As in the previous sections the voltage controlled oscillator is set to to 1600MHz (1.6GHz). However, the register value must be calculated with some simple math. Our desired input (1600MHz) divided by the frequency of the reference clock (16MHz) equals the divider value 100. Easy Peezy Lemon Squeezy...

``````language:c
1600/16 = 100
``````

Now we set the register values in code.

``````language:c
// Fist, Setting the internal oscillator to a known value that makes for easy
// division: 1600MHz. 1600MHz/16MHz = 100
Serial.println("Setting Integer Divider.");
clockGen.setPllFeedbackIntDiv(100);
Serial.print("Integer Divider set to: ");
Serial.println(fbVal);
``````

The formula for this calculation is in the example sketch's comments. Next the divider values for a frequency of 22MHz is calculated with a similar equation. Divide the voltage controlled oscillator's frequency from above (1600MHz) by two, then divide that value by the desired clock output (22MHz) to get the the clock's frequency output divider's value.

``````language:c
(1600/2)/22 = 36.3636
``````

This divider value has a decimal and consequently will have two separate values to write to the SparkFun Clock Generator's registers. The first value is the integer portion (36) and the second value is the fractional portion (.36). The integer value can be set as is, but the fractional value first needs additional calculations to translate it into a value the SparkFun Clock Generator expects. To do that we multiply the fractional value by 224 and round that value to the closest integer.

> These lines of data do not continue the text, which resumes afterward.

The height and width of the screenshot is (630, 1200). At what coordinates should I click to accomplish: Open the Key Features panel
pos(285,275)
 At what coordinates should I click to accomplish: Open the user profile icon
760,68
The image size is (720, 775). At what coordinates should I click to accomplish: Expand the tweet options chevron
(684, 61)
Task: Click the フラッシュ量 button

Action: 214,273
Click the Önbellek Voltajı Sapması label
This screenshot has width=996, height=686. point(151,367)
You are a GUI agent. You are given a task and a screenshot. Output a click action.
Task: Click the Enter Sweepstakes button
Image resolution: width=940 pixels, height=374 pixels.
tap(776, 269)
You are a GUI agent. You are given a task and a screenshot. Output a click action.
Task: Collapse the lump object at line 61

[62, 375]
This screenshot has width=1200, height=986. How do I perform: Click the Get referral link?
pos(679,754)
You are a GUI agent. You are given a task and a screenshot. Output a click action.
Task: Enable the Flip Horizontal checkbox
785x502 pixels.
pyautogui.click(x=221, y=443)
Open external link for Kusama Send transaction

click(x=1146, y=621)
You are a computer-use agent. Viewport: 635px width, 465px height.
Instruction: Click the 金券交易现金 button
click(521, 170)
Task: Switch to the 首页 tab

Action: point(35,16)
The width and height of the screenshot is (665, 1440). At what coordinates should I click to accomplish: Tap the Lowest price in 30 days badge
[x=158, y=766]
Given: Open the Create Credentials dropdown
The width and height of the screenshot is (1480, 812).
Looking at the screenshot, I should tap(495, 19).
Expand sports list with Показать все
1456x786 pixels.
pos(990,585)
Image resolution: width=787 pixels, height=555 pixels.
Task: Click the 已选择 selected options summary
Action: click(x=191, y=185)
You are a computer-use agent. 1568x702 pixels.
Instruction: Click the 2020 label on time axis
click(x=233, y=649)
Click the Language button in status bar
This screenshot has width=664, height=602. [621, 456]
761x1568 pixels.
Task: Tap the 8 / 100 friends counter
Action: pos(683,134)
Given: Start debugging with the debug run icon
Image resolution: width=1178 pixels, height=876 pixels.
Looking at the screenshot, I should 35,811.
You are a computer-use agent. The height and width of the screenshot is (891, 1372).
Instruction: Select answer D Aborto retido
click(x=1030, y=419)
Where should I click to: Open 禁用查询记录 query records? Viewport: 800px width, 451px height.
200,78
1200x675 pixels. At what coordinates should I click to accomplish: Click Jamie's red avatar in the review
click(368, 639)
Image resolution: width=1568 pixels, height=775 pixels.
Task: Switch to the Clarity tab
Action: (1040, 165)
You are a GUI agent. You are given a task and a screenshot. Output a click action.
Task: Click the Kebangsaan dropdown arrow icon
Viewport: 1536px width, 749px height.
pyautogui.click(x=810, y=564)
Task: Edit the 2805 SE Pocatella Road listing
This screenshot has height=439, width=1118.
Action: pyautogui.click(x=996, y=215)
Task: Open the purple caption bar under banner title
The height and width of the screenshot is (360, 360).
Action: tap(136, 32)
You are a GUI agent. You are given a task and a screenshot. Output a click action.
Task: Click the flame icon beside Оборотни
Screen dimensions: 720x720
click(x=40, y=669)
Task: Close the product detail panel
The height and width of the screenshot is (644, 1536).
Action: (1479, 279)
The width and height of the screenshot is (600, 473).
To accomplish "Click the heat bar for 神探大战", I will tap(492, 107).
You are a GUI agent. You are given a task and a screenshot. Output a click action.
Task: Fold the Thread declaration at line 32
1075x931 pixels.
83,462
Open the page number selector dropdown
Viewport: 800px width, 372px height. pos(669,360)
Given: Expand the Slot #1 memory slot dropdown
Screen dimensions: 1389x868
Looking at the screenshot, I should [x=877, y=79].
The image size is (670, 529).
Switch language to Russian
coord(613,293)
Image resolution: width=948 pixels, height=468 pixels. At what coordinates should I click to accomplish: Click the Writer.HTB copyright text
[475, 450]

The decimal value is the clock output's rounding error in parts per million.

``````language:c
2^24 * .36 = 6039796.76
.76 = rounding error
76/ppm
``````

Now we write these two values to their registers.

``````language:c
// Clock One -----------------------------------------------------
// To get 16MHz Output = (1600MHz/2)/22MHz = 36.3636
// Integer portion = 36
// Fractional portion = .36 -> Need to convert to a HEX value
// 2^24 * .36 = 6039796.76
// Round the value to closest integer = 6039797
clockGen.setIntDivOutOne(36);
clockGen.setFractDivFodOne(6039797);
Serial.print("FOD One Integer Divider: ");
Serial.print("FOD One Fractional Divider: ");
clockGen.muxPllToFodOne();
// There are many OUTPUT modes available for each clock - this example uses
// LVPECL (Low voltage Positive Emitter Coupled Logic) mode and terminates
// the clock with a 100Ohm resistance to GND.
clockGen.clockOneConfigMode(LVPECL_MODE);
clockGen.clockOneControl(ENABLE);
// --------------------------------------------------------------

}

void loop(){
delay(1000);
}
``````

The integer portion is set with `clockGen.setIntiDivOutOne(36)` and the fractional portion is set with `clockGen.setFractDivOut(6039796)`. These two values are then read back with their respective "read" functions: `clockGen.readIntDivOutOne()` and `clockGen.readFractDivFodOne()`. Next we pipe (multiplex) the VCO frequency to the frequency output divider we just set, set the signal type, and enable the clock. In the previous examples, all of the math was done behind the scenes but here doing the math may prove beneficial when needing to know the rounding error.